Résiliation judiciaire du contrat de travail à l’issue des arrêts de 2014 et 2015

C’est ainsi que notamment la modification unilatérale du contrat ne justifie plus en soi la résiliation judiciaire si cette modification, même unilatérale, n’a pas été préjudiciable au salarié et n’affecte pas la poursuite du contrat de travail.

C’est ainsi qu’est mise à mal la jurisprudence jusque-alors constante, selon laquelle « le mode de rémunération contractuel d’un salarié constitue un élément du contrat de travail qui ne peut être modifié sans son accord, peu important que le nouveau mode soit plus avantageux»

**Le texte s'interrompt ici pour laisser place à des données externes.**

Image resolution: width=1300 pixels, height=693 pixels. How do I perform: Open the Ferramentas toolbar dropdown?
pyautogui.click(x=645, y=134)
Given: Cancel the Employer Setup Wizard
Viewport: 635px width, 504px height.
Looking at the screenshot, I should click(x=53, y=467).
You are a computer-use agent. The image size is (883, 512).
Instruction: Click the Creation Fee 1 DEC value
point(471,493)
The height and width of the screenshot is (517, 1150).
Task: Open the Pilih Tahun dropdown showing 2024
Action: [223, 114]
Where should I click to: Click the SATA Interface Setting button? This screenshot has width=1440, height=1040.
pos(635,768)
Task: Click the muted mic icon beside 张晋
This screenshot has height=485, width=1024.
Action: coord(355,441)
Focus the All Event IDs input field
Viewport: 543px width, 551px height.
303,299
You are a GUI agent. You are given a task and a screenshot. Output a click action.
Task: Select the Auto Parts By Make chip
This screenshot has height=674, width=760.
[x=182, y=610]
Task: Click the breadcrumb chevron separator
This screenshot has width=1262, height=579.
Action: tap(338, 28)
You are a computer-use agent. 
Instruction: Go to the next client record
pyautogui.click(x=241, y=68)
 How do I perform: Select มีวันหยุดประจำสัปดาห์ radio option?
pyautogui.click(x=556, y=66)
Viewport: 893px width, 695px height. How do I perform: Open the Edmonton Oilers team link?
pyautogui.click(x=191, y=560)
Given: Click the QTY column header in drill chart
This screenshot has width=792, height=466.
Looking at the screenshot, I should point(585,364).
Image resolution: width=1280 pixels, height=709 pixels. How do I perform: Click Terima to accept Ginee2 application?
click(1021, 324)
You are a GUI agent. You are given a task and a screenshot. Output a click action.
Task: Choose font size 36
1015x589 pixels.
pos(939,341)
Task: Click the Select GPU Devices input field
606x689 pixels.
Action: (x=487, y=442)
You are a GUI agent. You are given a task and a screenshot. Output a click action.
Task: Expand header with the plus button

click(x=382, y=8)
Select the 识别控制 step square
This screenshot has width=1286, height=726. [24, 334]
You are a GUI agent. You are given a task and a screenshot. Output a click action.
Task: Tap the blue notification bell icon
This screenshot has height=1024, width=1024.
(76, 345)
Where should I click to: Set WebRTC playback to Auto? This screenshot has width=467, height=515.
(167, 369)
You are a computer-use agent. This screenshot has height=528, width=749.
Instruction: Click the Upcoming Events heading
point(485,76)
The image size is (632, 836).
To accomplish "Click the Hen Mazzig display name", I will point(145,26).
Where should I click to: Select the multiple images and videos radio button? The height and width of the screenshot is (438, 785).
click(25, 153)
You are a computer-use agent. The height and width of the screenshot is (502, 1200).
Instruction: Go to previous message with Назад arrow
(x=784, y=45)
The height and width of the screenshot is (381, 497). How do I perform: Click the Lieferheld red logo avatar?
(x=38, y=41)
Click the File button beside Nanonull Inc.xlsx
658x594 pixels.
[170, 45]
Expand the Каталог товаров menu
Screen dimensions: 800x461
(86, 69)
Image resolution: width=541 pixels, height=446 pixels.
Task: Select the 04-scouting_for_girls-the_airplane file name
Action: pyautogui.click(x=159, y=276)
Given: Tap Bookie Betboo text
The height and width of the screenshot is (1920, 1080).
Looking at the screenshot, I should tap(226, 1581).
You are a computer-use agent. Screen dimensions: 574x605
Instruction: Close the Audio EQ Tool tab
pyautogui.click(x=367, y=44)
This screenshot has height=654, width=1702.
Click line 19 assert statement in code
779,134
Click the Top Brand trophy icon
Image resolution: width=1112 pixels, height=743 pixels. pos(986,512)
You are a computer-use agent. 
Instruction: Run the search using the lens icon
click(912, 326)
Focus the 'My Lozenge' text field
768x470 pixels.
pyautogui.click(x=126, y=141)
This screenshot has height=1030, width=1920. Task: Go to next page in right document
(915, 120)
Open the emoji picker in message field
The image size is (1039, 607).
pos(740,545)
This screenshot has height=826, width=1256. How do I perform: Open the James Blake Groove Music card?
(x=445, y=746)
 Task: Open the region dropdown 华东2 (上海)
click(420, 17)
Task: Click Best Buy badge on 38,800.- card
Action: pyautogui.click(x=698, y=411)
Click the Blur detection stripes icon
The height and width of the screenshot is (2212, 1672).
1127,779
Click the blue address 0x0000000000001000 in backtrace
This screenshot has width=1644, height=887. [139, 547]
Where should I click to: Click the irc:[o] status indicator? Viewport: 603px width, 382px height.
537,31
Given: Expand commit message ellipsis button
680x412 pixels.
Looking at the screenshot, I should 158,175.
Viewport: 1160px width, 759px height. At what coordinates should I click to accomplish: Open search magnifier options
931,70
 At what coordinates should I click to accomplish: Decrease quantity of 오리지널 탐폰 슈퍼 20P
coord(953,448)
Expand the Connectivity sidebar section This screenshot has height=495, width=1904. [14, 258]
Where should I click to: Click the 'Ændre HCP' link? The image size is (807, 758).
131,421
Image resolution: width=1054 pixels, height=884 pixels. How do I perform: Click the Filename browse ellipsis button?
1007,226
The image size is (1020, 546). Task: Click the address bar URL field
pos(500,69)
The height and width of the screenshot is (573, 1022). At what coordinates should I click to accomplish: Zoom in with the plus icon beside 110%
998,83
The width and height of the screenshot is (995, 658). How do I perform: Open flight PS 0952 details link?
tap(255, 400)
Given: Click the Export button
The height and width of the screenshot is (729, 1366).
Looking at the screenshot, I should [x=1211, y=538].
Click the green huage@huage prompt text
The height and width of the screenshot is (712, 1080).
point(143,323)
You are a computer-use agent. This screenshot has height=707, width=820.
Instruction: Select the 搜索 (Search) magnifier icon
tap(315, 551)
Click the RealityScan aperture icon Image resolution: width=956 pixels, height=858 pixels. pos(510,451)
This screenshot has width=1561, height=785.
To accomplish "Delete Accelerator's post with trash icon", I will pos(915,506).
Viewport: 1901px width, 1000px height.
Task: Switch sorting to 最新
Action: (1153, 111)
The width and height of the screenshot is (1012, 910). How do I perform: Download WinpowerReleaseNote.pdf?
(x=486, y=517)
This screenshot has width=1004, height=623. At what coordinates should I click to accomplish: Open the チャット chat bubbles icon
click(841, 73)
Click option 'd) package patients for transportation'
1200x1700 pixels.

Dans la première affaire, le salarié qui avait saisi le Conseil de Prud’hommes en résiliation de son contrat de travail a par conséquent été débouté à la fois par la Cour d’Appel de Rennes et par la Chambre Sociale dans la mesure où la baisse par l’employeur de son taux de commissionnement, bien qu’unilatérale, « n’empêchait pas la poursuite du contrat» de travail car la «créance de salaire résultant de la modification unilatérale du contrat de travail représentait une faible partie de la rémunération».

Même principe appliqué dans la seconde affaire où la Chambre Sociale déboute le salarié de sa demande de résiliation judiciaire en relevant que «la modification appliquée par l’employeur n’avait pas exercé d’influence défavorable sur le montant de la rémunération  perçue par le salarié pendant plusieurs années», et qu’ainsi, cette modification unilatérale «n’était pas de nature à empêcher la poursuite du contrat de travail».

La résiliation judiciaire du contrat de travail doit être demandée rapidement

La portée des deux arrêts de 2014 a ensuite été affinée par l’arrêt rendue le 12 février 2015 qui a accueilli la résiliation judiciaire du contrat de travail dans une affaire similaire (modification unilatérale de la rémunération) mais à la différence des arrêts de 2014 :

  • cette modification plus grave avait conduit à «l’exclusion d’un secteur et d’une catégorie importante de clientèle qui étaient auparavant prospectés par le salarié………. de nature à affecter la rémunération du salarié »  et en conséquence emportait « modification du contrat de travail que l’employeur ne pouvait imposer ».
  • l’avocat du salarié avait agi immédiatement après avoir pris connaissance de la modification, ce qui était parfaitement logique dans la mesure où cette modification rendait impossible la poursuite du contrat de travail.

Prise d’acte ou résiliation judiciaire du contrat de travail ?

Quoiqu’il en soit, la résiliation judiciaire du contrat de travail est pour le salarié moins risquée que la prise d’acte à laquelle elle est souvent comparée. Les avocats devront alors conseiller leurs clients sur le recours à l’un ou l’autre de ces modes de rupture.

Rappelons en effet qu’en cas de prise d’acte, le salarié, non seulement perd son emploi immédiatement mais prend également le risque de voir sa rupture produire les effets d’une démission alors qu’en cas de résiliation judiciaire, non seulement le salarié continue à travailler, mais s’il est débouté, la relation de travail se poursuit.

A noter qu’il est possible d’effectuer tout d’abord une demande de résiliation judiciaire, puis prendre acte de la rupture du contrat lorsque la poursuite de la relation de travail s’avère insupportable.